Since Hong Kong’s national security law came into effect, there has been grave concern among Hongkongers over their freedoms and rule of law of the city. The Stand News earlier asked more than 10 overseas non-permanent judges of Hong Kong’s Court of Final Appeal (CFA) to gather their views about the new national security law. Questions asked involve issues with the four categories of offences under the national security law, whether passing and implementation of the national security law would affect their confidence in Hong Kong’s judicial system and judicial independence, and whether the national security law would affect their willingness to continue to assume their role at the CFA.
Among all the overseas non-permanent judges interviewed, Lord Leonard Hubert Hoffmann, who has so far served as an overseas non-permanent judge of the CFA for the longest period, believes all non-permanent judges "would like first to have the opportunity for discussion with each other and [their] colleagues in Hong Kong, saying those questions directed to the overseas non-permanent judges “at some stage will need answering".
Two weeks ago, the Stand News submitted written questions to over 10 overseas non-permanent judges of the CFA, the final appellate court of the city. Certain questions aim to solicit their comments on allegations that the national security law is inconsistent with common law principles that are inherent in Hong Kong’s legal system, four categories of offences under the law, namely secession, subversion of state power, terrorist activities and collusion with foreign or external forces to endanger national security, are too broadly and vaguely defined, and some provisions show lack of basic safeguards of legal certainty and fair treatment.
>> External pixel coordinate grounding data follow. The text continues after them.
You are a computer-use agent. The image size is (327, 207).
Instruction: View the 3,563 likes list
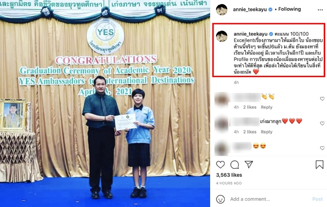click(229, 175)
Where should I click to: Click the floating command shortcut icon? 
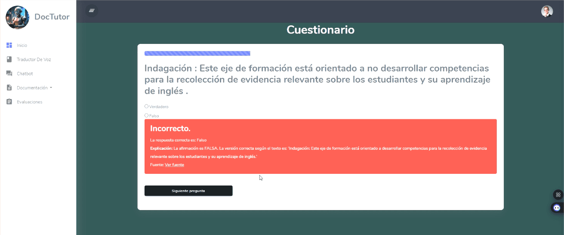click(558, 195)
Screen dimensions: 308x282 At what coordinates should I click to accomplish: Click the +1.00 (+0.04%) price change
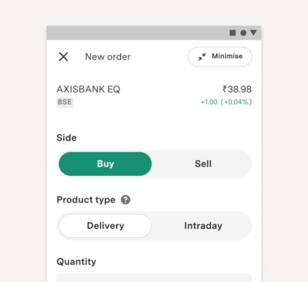coord(226,102)
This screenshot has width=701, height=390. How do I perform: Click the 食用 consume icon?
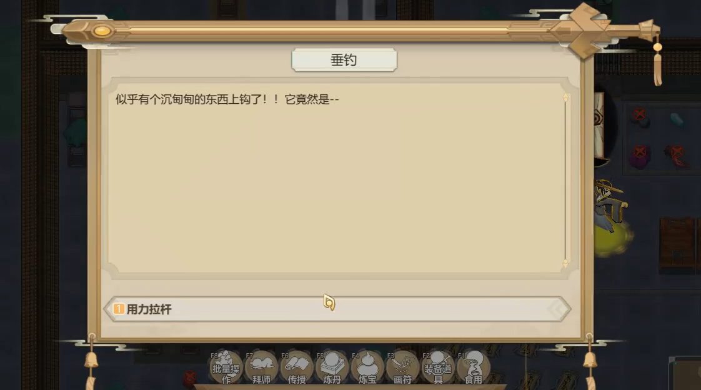coord(473,368)
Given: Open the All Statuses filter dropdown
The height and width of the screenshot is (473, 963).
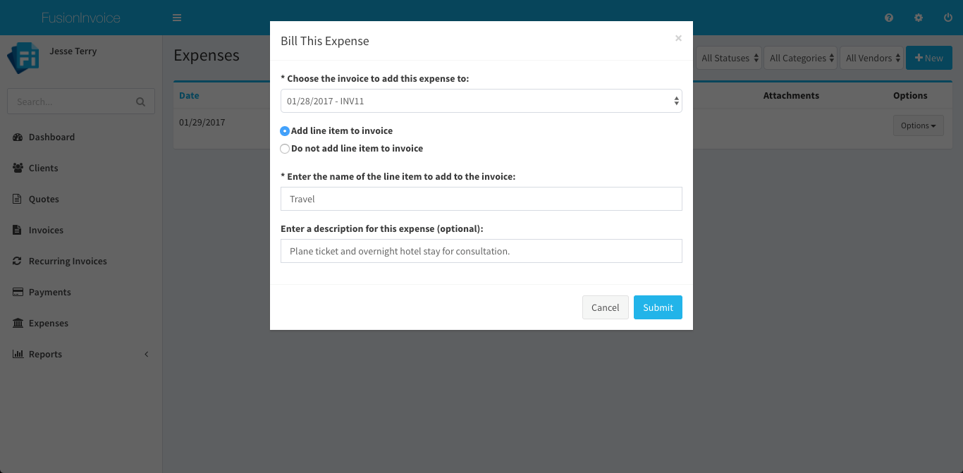Looking at the screenshot, I should tap(730, 59).
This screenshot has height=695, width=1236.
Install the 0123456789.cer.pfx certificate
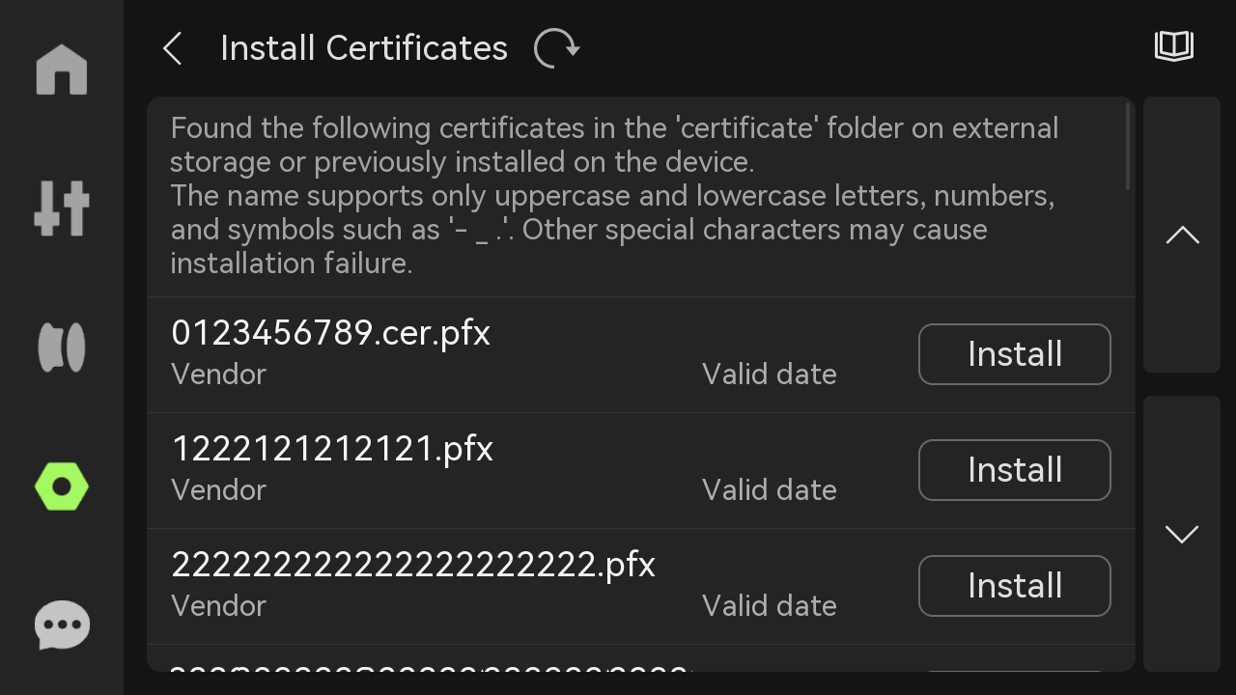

Other questions are on whether passing and implementation of the law would affect the overseas non-permanent judges’ views and confidence in the judicial system and judicial independence of the city, whether the new law would affect their willingness to continue to serve as a non-permanent judge, and whether they would accept the invitation if they were invited to be one of the judges sitting on a panel to hear a appeal case in relation to the national security law.
In his reply to the Stand News, Hoffmann did not directly respond to the questions one by one. Rather, he said those questions “are all questions which at some stage will need answering, but some, which relate to decisions which may have to be made by the CFA.”
“I could not properly answer while a member of that court, and the others are matters on which I think all [non-permanent judges] would like first to have the opportunity for discussion with each other and our colleagues in Hong Kong,” Hoffmann said in the reply.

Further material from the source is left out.